>> Begin EXCERPT PROVIDED

Proof. Let \mathcal{N} be a network for (X,\mathcal{T}) such that \vert \mathcal{N} \vert=nw(X,\mathcal{T}). Consider all pairs N_0,N_1 \in \mathcal{N} such that there exist disjoint O_0,O_1 \in \mathcal{T} with N_0 \subset O_0 and N_1 \subset O_1. Such pairs exist because we are working in a Hausdorff space. Let \mathcal{B}_0 be the collection of all such open sets O_0,O_1 and their finite interections. This is a base for a topology and let \mathcal{S}_0 be the topology generated by \mathcal{B}_0. Clearly, \mathcal{S}_0 \subset \mathcal{T} and this is a Hausdorff topology. Note that w(X,\mathcal{S}_0) \leq \vert \mathcal{B}_0 \vert =\vert \mathcal{N} \vert.

Lemma 2. We can define base \mathcal{B}_1 that generates a finer topology \mathcal{S}_1 on X such that \lvert \mathcal{B}_1 \lvert=\mathcal{K}. Thus w(X,\mathcal{S}_1) \leq nw(X).

Proof. As before, let \mathcal{N} be a network for (X,\mathcal{T}) such that \vert \mathcal{N} \vert=nw(X,\mathcal{T}). Since we are working in a regular space, we can assume that the sets in \mathcal{N} are closed. If not, take closures of the elements of \mathcal{N} and we still have a network. Consider \mathcal{B}_1 to be the set of all finite intersections of elements in \mathcal{N}. This is a base for a topology on X. Let \mathcal{S}_1 be the topology generated by this base. Clearly, \mathcal{T} \subset \mathcal{S}_1. It is also clear that w(X,\mathcal{S}_1) \leq nw(X). The only thing left to show is that the finer topology is regular. Note that the network \mathcal{N} consists of closed sets in the topology \mathcal{T}. Thus the sets in the base \mathcal{B}_1 also consists of closed sets with respect to \mathcal{T} and the sets in \mathcal{B}_1 are thus closed in the finer topology. Since \mathcal{B}_1 is a base consisting of cloased and open sets, the topology \mathcal{S}_1 regular.

Discussion of 1, 2, and 3
Points 1, 2 and 3 are basic facts about countable network and they are easily verified based on definitions. They are called out for the sake of having a record.

Discussion of 4
The Sorgenfrey Line does not have a countable network for the same reason that the Sorgenfrey Plane is not Lindelof. If the Sorgenfrey Line has a countable netowrk, then the Sorgenfrey plane would have a countable network and hence Lindelof.

>> End EXCERPT PROVIDED

INSTRUCTIONS:
1. According to the excerpt on networks in topology, why do pairs N_0, N_1 with disjoint open supersets exist?
2. Name every topology that the excerpt on networks in topology denotes by a symbol.
3. From the excerpt on networks in topology, write out the passage from "Discussion of 1, 2, and" up to and including "having a record.".

>> Begin COLLECTED DATA

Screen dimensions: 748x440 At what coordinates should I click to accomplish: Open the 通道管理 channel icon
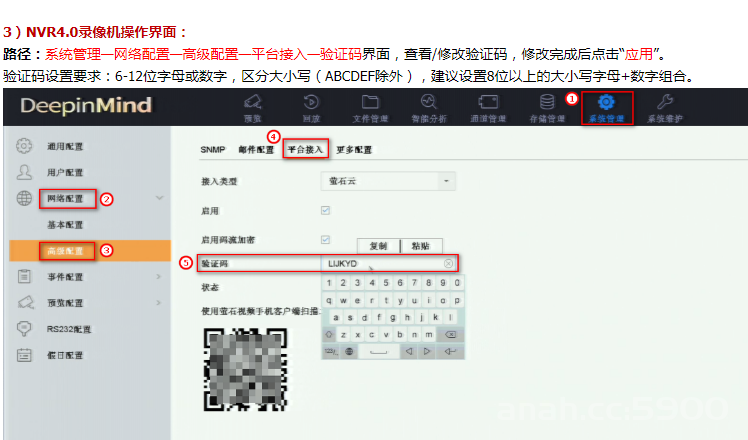(488, 102)

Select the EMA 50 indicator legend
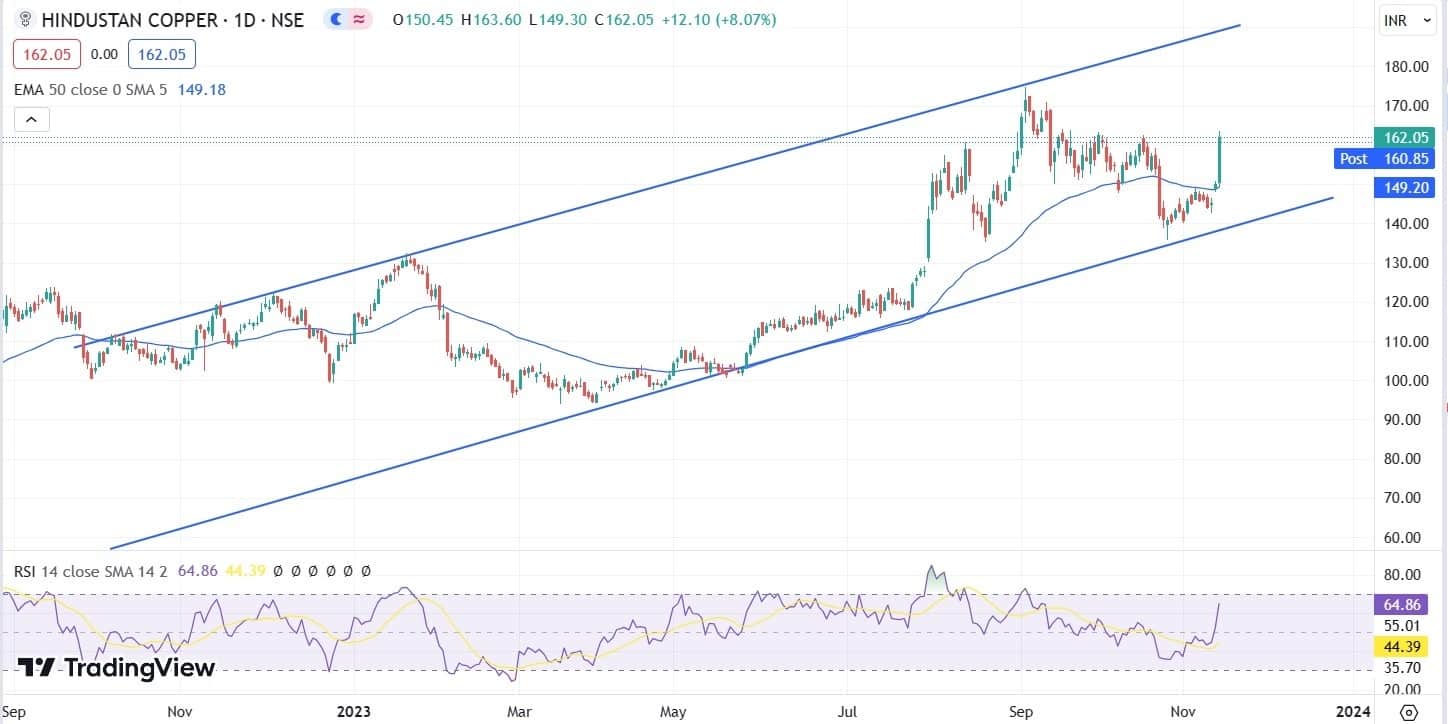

>> End COLLECTED DATA

THE REPLIES:
1. Such pairs exist because the space is Hausdorff.

2. \mathcal{T}, \mathcal{S}_0, \mathcal{S}_1

3.
Discussion of 1, 2, and 3
Points 1, 2 and 3 are basic facts about countable network and they are easily verified based on definitions. They are called out for the sake of having a record.